What is type erasure in Swift? An explanation with code samples
Published on: May 18, 2020Swift's type system is (mostly) fantastic. Its tight constraints and flexible generics allow developers to express complicated concepts in an extremely safe manner because the Swift compiler will detect and flag any inconsistencies within the types in your program.
While this is great most of the time, there are times where Swift's strict typing gets in the way of what we're trying to build. This is especially true if you're working on code that involves protocols and generics.
With protocols and generics, you can express ideas that are insanely complex and flexible. But sometimes you're coding along happily and the Swift compiler starts yelling at you. You've hit one of those scenarios where your code is so flexible and dynamic that Swift isn't having it.
Let's say you want to write a function that returns an object that conforms to a protocol that has an associated type? Not going to happen unless you use an opaque result type.
But what if you don't want to return the exact same concrete type from your function all the time? Unfortunately, opaque result types won't help you there. Luckily, Swift 5.7 which came out in 2022 allows us to define so-called primary assocated types which allow us to specialize our opaque return types where needed.
It's important to note that primary associated types remove many of the reasons the use type erasure in your app, but they don't make type erasure completely obsolete.

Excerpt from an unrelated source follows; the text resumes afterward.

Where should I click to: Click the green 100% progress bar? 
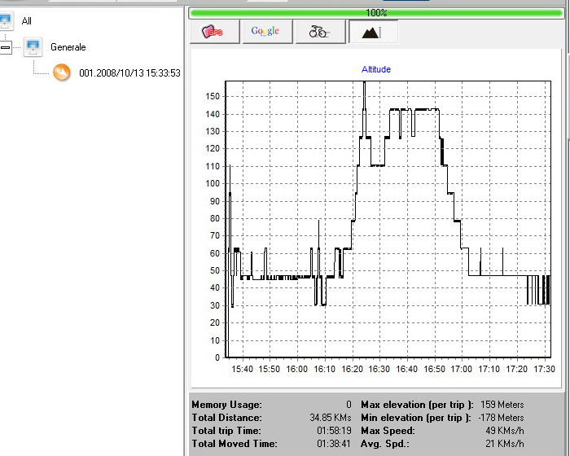375,13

So when the Swift compiler keeps yelling at you and you have no idea how to make it stop, it might be time to apply some type erasure.
In this week's blog post I will explain what type erasure is and show an example of how type erasure can be used to craft highly flexible code that the Swift compiler will be happy to compile.

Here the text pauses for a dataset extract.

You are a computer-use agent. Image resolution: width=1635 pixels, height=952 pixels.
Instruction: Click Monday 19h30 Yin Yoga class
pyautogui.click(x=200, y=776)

There are multiple scenarios where type erasure makes sense and I want to cover two of them.
Using type erasure to hide implementation details
The most straightforward way to think of type erasure is to consider it a way to hide an object's "real" type. Some examples that come to mind immediately are Combine's AnyCancellable
and AnyPublisher
. An AnyPublisher
in Combine is generic over an Output
and a Failure
. If you're not familiar with Combine, you can read up in the Combine category on this blog. All you really need to know about AnyPublisher
is that it conforms to the Publisher
protocol and wraps another publisher. Combine comes with tons of built-in publishers like Publishers.Map
, Publishers.FlatMap
, Future
, Publishers.Filter
, and many, many more.
Often when you're working with Combine, you will write functions that set up a chain of publishers. You usually don't want to expose the publishers you used to callers of your function. In essence, all you want to expose is that you're creating a publisher that emits values of a certain type (Output
) or fails with a specific error (Failure
). So instead of writing this:
func fetchData() -> URLSession.DataTaskPublisher<(data: Data, response: URLResponse), URLError> {
return URLSession.shared.dataTaskPublisher(for: someURL)
}
You will usually want to write this:
func fetchData() -> AnyPublisher<(data: Data, response: URLResponse), URLError> {
return URLSession.shared.dataTaskPublisher(for: someURL)
.eraseToAnyPublisher()
}
By applying type erasure to the publisher created in fetchData
we are now free to change its implementation as needed, and callers of fetchData
don't need to care about the exact publisher that's used under the hood.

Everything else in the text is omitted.